RECORDS SUPPLIED:
►
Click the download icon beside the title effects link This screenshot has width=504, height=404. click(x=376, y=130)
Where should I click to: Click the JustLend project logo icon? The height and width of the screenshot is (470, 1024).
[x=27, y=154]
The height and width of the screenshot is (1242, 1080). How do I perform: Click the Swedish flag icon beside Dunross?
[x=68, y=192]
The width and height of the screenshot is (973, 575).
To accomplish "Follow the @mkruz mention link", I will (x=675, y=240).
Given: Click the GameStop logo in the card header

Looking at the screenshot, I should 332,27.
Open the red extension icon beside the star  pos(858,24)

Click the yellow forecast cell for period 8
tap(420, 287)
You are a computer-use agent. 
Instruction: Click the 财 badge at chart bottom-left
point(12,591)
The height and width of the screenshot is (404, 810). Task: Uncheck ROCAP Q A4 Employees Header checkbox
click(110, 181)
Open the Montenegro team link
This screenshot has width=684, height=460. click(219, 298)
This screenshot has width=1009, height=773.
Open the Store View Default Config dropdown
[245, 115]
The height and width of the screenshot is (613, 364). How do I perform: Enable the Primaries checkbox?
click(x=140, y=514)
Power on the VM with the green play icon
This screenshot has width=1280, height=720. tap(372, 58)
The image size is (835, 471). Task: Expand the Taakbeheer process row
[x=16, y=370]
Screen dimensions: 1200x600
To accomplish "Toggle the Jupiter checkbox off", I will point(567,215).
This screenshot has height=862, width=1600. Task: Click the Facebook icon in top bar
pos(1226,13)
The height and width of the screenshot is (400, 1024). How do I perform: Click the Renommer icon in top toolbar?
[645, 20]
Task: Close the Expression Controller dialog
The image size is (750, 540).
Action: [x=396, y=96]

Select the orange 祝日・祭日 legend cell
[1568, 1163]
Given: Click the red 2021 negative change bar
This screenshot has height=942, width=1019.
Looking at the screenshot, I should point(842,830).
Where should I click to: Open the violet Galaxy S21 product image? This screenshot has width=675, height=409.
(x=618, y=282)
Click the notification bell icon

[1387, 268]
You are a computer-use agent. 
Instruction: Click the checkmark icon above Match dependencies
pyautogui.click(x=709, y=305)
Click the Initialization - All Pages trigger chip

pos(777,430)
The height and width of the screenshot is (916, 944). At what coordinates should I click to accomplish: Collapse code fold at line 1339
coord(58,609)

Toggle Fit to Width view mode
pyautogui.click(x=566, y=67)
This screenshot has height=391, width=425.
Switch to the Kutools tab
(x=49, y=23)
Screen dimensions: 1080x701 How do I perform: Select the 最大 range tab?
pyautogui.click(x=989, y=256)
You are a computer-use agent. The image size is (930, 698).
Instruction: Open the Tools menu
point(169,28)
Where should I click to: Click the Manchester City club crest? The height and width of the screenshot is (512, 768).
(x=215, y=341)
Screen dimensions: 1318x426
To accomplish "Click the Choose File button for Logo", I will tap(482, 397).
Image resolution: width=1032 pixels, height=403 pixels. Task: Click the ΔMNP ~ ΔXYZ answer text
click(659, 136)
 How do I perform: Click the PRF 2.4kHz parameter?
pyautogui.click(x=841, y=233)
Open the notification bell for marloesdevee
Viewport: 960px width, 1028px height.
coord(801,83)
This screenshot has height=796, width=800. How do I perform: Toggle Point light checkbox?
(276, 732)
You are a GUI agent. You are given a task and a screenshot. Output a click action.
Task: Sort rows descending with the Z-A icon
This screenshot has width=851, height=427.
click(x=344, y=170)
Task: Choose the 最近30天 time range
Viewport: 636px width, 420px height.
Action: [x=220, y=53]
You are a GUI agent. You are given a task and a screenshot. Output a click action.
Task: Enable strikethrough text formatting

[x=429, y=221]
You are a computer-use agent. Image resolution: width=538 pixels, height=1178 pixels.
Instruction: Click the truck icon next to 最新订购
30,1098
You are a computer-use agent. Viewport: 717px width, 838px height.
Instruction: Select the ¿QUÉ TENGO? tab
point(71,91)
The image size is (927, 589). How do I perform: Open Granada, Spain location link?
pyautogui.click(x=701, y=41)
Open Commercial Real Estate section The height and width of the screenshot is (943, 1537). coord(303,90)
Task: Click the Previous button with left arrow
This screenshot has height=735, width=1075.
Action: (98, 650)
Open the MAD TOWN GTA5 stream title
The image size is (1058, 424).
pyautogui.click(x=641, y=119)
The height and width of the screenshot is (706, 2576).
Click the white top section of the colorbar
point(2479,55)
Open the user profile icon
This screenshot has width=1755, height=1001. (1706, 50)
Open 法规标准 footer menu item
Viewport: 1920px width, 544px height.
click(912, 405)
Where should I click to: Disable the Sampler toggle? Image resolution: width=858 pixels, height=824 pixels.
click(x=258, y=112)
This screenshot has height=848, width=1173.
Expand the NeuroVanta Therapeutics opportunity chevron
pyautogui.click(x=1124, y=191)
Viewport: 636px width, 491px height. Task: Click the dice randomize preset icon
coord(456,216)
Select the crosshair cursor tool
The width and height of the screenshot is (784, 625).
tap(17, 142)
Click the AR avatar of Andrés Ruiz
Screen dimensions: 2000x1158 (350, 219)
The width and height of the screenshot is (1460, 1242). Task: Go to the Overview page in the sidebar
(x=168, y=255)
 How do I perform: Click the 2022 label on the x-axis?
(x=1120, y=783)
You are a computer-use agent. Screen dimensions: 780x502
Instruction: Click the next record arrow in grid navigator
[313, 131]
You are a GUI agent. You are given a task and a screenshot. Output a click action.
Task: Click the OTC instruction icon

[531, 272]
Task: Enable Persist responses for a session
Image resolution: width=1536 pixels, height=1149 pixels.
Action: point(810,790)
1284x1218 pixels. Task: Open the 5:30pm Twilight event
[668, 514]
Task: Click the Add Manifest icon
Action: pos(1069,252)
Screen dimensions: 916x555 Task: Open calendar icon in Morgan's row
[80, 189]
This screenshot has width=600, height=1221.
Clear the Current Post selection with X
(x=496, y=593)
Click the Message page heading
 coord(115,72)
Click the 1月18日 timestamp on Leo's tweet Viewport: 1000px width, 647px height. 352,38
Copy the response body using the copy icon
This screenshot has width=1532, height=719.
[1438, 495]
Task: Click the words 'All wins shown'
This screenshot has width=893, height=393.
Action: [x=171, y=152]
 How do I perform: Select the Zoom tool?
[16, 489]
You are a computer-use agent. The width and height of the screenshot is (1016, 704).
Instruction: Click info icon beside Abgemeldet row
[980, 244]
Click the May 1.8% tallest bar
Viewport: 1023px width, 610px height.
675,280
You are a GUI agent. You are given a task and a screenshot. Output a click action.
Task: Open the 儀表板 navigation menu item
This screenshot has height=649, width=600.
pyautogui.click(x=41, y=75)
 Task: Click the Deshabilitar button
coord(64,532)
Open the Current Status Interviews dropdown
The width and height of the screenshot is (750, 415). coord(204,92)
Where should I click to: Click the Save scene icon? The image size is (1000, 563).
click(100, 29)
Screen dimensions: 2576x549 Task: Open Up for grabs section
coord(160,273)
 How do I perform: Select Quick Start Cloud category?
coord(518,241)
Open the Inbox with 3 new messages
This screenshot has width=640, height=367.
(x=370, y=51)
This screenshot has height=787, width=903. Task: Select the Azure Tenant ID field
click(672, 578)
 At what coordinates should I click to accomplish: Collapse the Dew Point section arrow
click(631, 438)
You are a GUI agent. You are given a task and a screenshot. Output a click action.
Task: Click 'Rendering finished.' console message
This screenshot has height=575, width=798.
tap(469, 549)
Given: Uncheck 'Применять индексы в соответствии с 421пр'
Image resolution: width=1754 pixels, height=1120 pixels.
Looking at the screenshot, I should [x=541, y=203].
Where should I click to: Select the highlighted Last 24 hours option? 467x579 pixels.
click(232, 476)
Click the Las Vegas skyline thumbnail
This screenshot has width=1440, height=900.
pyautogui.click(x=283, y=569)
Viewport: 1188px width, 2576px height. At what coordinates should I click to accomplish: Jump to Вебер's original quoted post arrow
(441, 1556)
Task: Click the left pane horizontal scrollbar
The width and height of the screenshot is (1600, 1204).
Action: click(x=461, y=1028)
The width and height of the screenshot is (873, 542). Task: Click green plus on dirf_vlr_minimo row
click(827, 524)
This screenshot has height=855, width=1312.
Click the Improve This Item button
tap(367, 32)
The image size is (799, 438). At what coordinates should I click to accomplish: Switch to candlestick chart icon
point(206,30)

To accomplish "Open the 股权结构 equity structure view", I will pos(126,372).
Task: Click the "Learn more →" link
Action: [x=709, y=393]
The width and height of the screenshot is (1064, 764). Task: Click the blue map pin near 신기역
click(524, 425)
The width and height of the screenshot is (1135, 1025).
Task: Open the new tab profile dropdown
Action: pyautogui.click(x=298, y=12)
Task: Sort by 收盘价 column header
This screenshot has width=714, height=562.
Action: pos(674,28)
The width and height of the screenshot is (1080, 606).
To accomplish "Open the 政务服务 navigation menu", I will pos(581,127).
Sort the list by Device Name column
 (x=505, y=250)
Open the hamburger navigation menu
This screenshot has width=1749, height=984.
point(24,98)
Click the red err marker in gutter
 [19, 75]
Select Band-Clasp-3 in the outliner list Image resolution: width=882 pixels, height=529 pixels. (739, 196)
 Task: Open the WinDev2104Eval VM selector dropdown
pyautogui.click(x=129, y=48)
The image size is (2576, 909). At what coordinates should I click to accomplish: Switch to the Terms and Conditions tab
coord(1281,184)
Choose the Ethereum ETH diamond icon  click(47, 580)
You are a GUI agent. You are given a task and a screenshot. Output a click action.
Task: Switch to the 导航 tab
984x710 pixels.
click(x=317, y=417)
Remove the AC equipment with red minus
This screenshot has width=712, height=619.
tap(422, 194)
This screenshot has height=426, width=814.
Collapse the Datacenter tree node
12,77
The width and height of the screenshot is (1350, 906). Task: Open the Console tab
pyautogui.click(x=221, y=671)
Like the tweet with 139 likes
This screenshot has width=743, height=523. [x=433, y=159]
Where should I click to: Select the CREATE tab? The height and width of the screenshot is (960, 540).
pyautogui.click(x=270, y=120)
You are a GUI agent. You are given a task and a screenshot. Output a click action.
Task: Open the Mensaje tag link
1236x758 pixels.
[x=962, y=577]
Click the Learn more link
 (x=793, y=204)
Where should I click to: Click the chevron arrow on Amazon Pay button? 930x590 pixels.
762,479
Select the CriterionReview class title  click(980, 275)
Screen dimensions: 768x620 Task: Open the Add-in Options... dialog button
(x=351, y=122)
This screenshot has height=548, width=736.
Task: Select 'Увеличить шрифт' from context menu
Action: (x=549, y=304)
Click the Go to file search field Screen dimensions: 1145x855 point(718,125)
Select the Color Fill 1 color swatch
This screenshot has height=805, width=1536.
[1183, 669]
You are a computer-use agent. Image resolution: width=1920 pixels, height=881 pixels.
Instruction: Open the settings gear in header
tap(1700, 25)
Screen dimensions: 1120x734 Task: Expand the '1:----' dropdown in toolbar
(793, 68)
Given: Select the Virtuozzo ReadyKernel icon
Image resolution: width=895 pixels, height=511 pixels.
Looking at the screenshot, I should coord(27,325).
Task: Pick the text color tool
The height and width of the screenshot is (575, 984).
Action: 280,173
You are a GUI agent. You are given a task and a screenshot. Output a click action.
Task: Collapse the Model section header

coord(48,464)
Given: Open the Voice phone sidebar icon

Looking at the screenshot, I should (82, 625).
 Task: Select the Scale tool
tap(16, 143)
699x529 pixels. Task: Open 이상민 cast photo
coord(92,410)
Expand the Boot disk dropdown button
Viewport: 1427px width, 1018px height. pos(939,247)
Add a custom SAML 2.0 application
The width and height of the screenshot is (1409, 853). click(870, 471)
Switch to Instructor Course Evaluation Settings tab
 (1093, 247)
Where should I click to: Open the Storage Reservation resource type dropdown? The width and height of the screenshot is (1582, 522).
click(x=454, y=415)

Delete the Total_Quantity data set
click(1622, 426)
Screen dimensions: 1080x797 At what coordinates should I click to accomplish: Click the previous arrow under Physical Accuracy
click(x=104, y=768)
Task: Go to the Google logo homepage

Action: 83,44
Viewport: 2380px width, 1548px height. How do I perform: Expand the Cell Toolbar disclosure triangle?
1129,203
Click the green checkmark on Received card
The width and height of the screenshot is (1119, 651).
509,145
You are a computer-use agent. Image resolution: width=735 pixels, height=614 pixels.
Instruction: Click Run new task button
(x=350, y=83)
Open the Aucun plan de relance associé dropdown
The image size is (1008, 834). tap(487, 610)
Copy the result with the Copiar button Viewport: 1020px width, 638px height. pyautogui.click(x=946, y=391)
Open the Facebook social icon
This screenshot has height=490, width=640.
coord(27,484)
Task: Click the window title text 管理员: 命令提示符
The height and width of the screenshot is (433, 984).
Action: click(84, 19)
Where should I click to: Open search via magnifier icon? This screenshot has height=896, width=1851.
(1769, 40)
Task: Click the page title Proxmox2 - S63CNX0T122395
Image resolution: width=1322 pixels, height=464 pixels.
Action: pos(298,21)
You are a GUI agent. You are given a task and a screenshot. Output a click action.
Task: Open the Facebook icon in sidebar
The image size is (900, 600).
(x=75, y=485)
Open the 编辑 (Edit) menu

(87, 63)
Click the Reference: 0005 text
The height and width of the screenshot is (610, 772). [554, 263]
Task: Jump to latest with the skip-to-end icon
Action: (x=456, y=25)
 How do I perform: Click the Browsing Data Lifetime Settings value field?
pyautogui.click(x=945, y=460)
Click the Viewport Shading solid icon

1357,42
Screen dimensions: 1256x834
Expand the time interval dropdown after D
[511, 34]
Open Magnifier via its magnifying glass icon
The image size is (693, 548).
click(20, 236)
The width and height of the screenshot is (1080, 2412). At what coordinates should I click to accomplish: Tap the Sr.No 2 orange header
◄
WHAT THE TASK ASKS: In the listing, find all lines with the string "computer" and copy them.

SOLVED EXERCISE:
You are a computer-use agent. 
You are a computer-use agent. 
You are a computer-use agent. The image size is (930, 698).
You are a computer-use agent. Image resolution: width=538 pixels, height=1178 pixels.
You are a computer-use agent. Viewport: 717px width, 838px height.
You are a computer-use agent. Screen dimensions: 780x502
You are a computer-use agent. The width and height of the screenshot is (1016, 704).
You are a computer-use agent. Image resolution: width=1920 pixels, height=881 pixels.
You are a computer-use agent. Image resolution: width=735 pixels, height=614 pixels.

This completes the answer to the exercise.